> **What is expected**
Gather every line of the material that contains the string "height", and copy each one in full. Case counts.

> **Given records**
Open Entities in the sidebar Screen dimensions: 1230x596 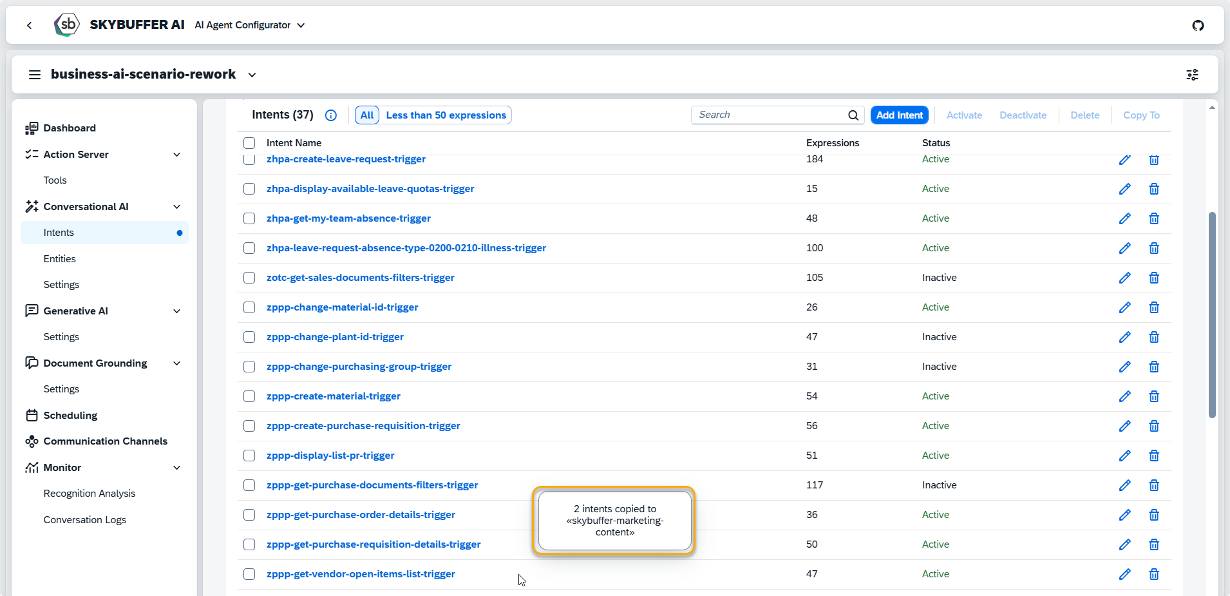coord(59,259)
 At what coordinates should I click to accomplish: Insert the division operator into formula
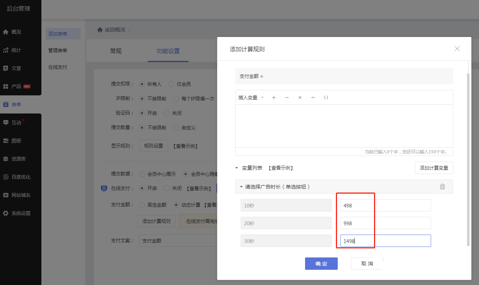tap(313, 98)
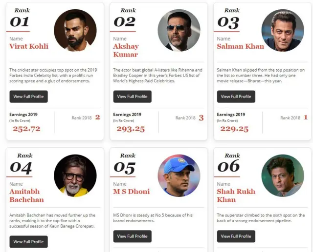View Full Profile of Shah Rukh Khan
The width and height of the screenshot is (313, 252).
236,236
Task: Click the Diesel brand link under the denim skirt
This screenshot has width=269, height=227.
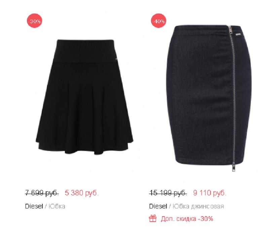Action: coord(158,206)
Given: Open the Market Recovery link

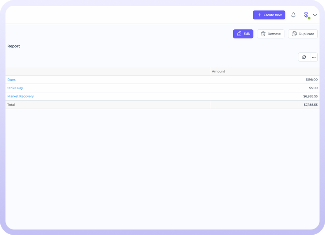Looking at the screenshot, I should click(x=20, y=97).
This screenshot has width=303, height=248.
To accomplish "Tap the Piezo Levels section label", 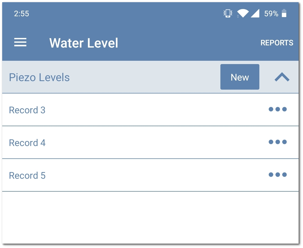I will tap(39, 78).
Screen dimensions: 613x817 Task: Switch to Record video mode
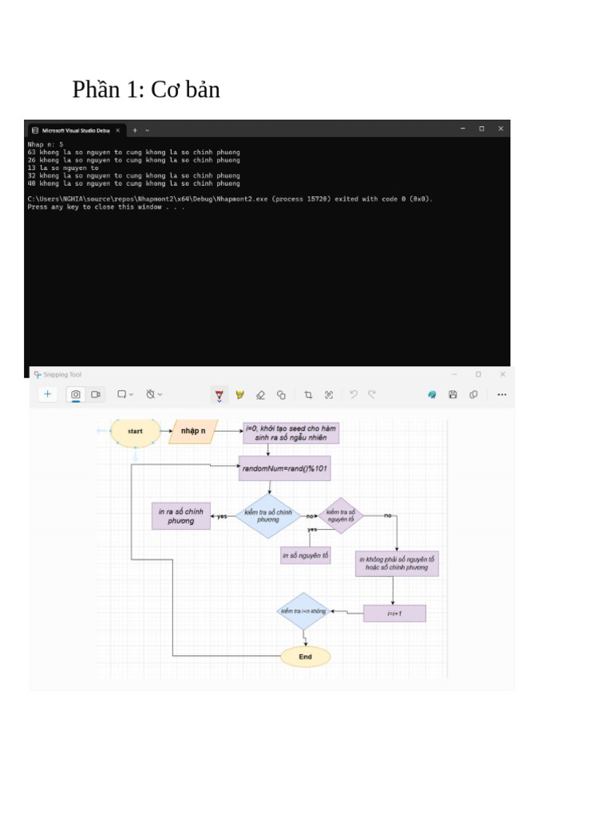(96, 394)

> **Complete response**
The width and height of the screenshot is (313, 252).
This screenshot has width=269, height=227.
This screenshot has width=303, height=248.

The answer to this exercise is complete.